HOXD10在胆管癌细胞放疗增敏中的作用

Role of HOXD10 in radiosensitivity of cholangiocarcinoma cells

目的 :探讨同源异型盒D10(homeobox D10,HOXD10)基因在人胆管癌细胞放疗增敏中的作用及其可能的作用机制。方法:用不同剂量的放射线照射胆管癌RBE和HCCC9810细胞后,应用实时荧光定量PCR法检测细胞中HOXD10 mRNA的表达。应用克隆形成实验、"多靶单击模型"和FCM法检测HOXD10稳定过表达的胆管癌LvHOXD10-RBE和Lv-HOXD10-HCCC9810细胞的放射增敏效应及细胞的凋亡情况,蛋白质印迹法检测放射治疗对HOXD10过表达的胆管癌LvHOXD10-RBE和Lv-HOXD10-HCCC9810细胞中凋亡相关蛋白表达的影响。结果:2、4和8 Gy放射治疗后48和72 h,胆管癌RBE和HCCC9810细胞中HOXD10 mRNA的表达水平均显著高于放疗后24 h组(P值均<0.05)。在2、4和8 Gy放射治疗后,Lv-HOXD10-RBE和LvHOXD10-HCCC9810细胞的克隆形成率均分别显著低于对应的仅表达绿色荧光蛋白的阴性对照Lv-CTRL-RBE和Lv-CTRL-HCCC9810细胞(P值均<0.05);Lv-HOXD10-RBE和Lv-HOXD10-HCCC9810细胞的平均致死剂量(mean lethal dose,D0)、准阈剂量(quasithreshold dose,Dq)和2 Gy单次照射后细胞的存活分数(survival fraction with 2 Gy,SF2)值均分别低于Lv-CTRL-RBE和Lv-CTRL-HCCC9810细胞(P值均<0.05)。4 Gy放射治疗后24 h,Lv-HOXD10-RBE和Lv-HOXD10-HCCC9810细胞凋亡率高于Lv-CTRL-RBE和Lv-CTRL-HCCC9810细胞(P值均<0.05);Lv-HOXD10-RBE和Lv-HOXD10-HCCC9810细胞中p53、p21和Bax蛋白的表达水平均高于Lv-CTRL-RBE和Lv-CTRLHCCC9810细胞,而双微体2(murine double minute 2,Mdm2)蛋白的表达水平均低于Lv-CTRL-RBE和Lv-CTRL-HCCC9810细胞(P值均<0.05)。结论:HOXD10可增加人胆管癌RBE和HCCC9810细胞对放射的敏感性,这一作用可能与凋亡相关蛋白的表达上调有关。

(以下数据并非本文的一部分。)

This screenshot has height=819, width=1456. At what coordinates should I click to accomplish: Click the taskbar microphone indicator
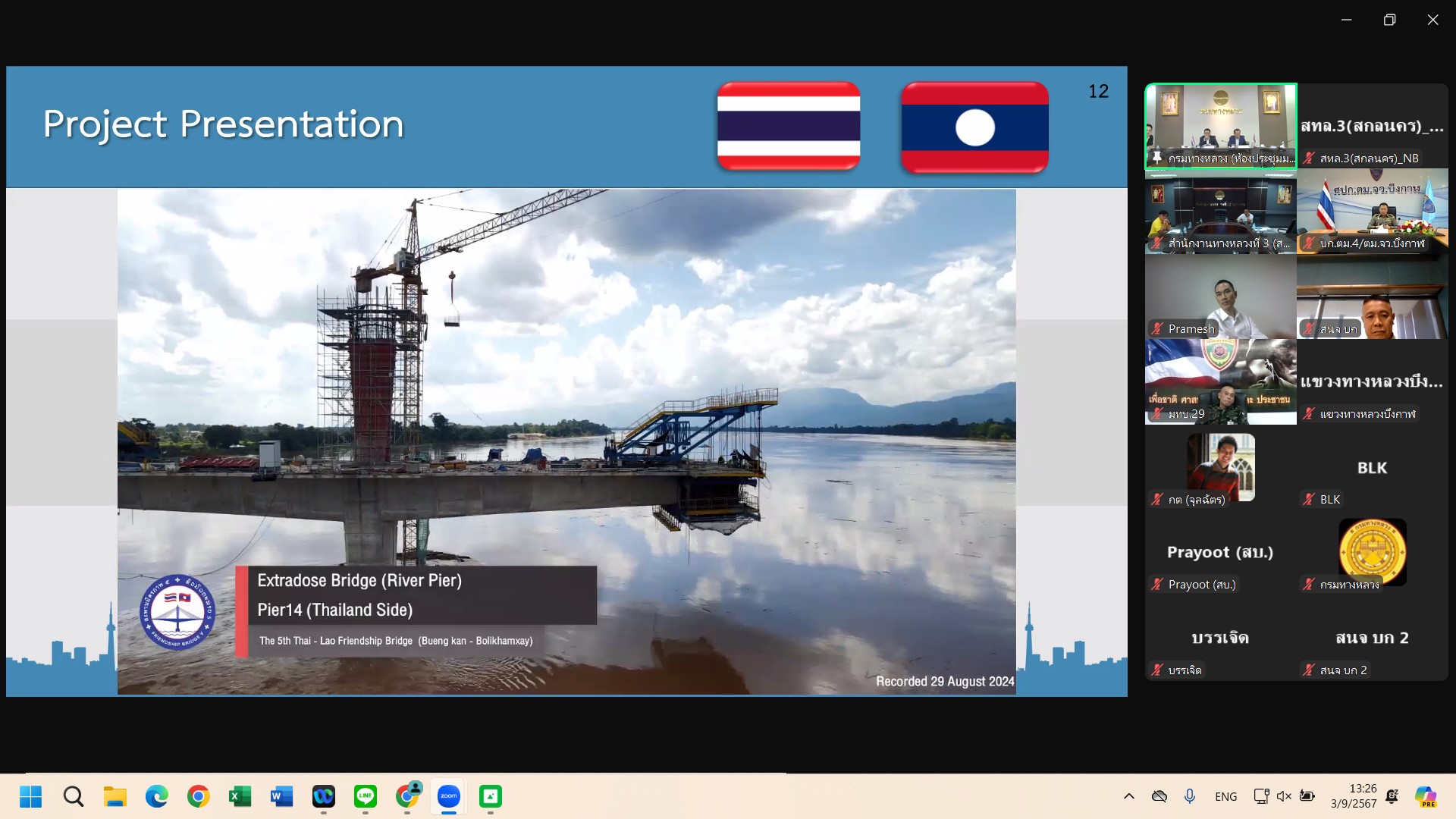(x=1190, y=796)

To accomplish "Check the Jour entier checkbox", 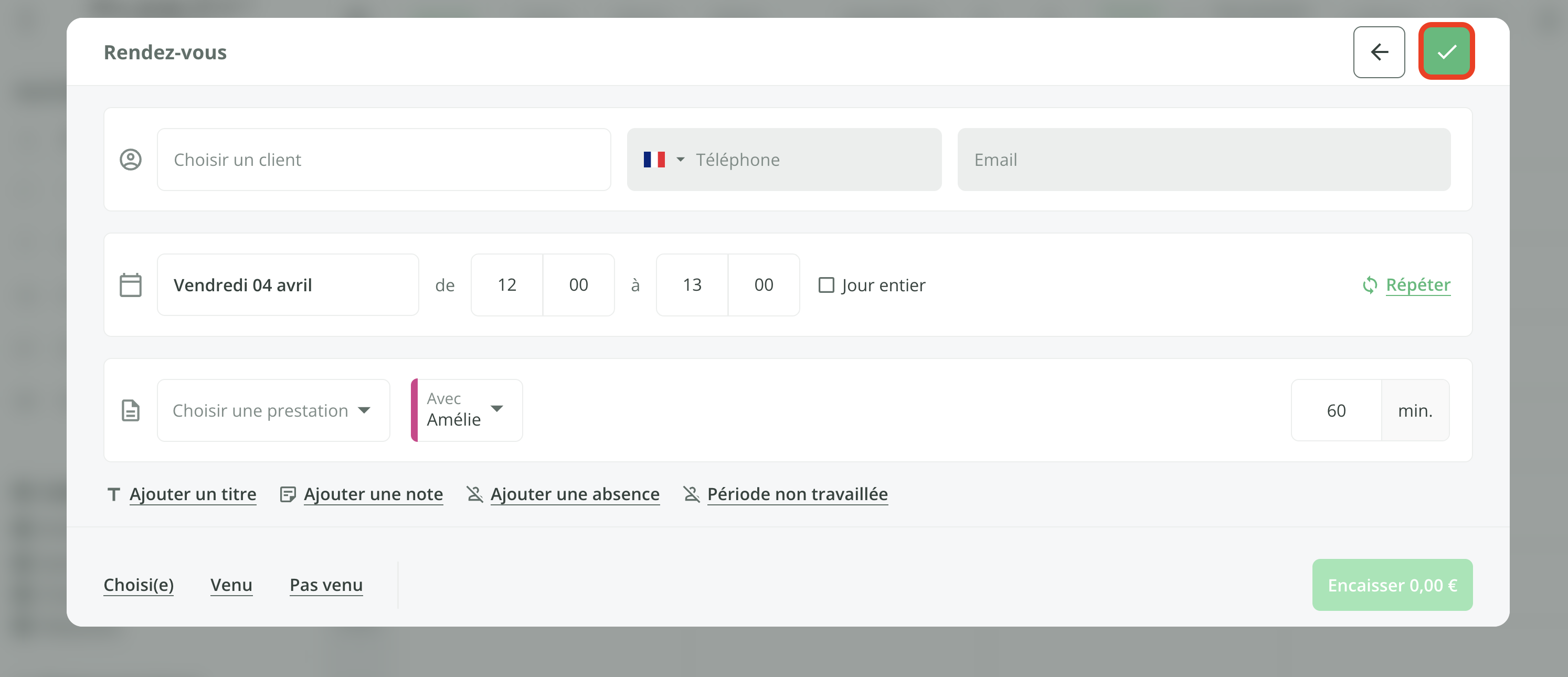I will pyautogui.click(x=826, y=285).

Objective： To investigate the role of homeobox D10 （HOXD10） in radiosensitivity of cholangiocarcinoma cells and its possible mechanism. Methods： The expression of HOXDIO mRNA in cholangiocarcinoma RBE and HCCC9810 cells after X-ray irradiation was detected by real-time fluorescent quantitative PCR. The radiosensitivity and apoptosis of cholangiocarcinoma Lv-HOXD10-RBE and Lv-HOXD10- HCCC9810 cells with stable overexpression of HOXD10 after irradiation were evaluated by colony formation assay, multi-target single-hit model and FCM, respectively. The expression levels of apoptosis-related proteins in cholangiocarcinoma cells with stable overexpression of HOXD10 after irradiation were detected by Western blotting. Results＂ The expressions of HOXD10 mRNA in RBE and HCCC9810 cells after 2-, 4- and 8-Gy X-ray irradiation for 48 and 72 h were significantly higher than those receiving irradiation for 24 h （all P 〈 0.05）. The colony formation rates of Lv-HOXDIO-RBE and Lv-HOXD10- HCCC9810 cells after 2, 4 and 8 Gy X-ray irradiation were significantly lower than those of the Lv-CTRL-RBE and Lv-CTRL-HCCC9810 cells only expressing green fluorescent protein as the negative controls （all P 〈 0.05）. The values of mean lethal dose （D0）, quasithreshold dose （Dq） and survival fraction with 2 Gy （SF2） of Lv-HOXD10-RBE and Lv-HOXD10-HCCC9810 cells were significantly lower than those of Lv-CTRL-RBE and Lv-CTRL-HCCC9810 cells （all P 〈 0.05）. The apoptotic rates of Lv-HOXD10-RBE and Lv-HOXD10-HCCC9810 cells after 8 Gy irradiation for 24 h were higher than those of the Lv-CTRL-RBE and Lv-CTRL-HCCC9810 cells （all P 〈 0.05）. The expression levels of p53, p21 and Bax proteins in Lv-HOXD10-RBE and Lv-HOXD10-HCCC981 0 cells after irradiation were higher than those in the Lv-CTRL-RBE and Lv-CTRL-HCCC9810 cells, and the expression level of murine double minute 2 （Mdm2） was opposite （all P 〈 0.05）. Conclusion： HOXD10 can increase the radiosensitivity of cholangiocarcinoma RBE and HCCC9810 cells. This effect may be related to up-relagulation of apoptosis-related proteins.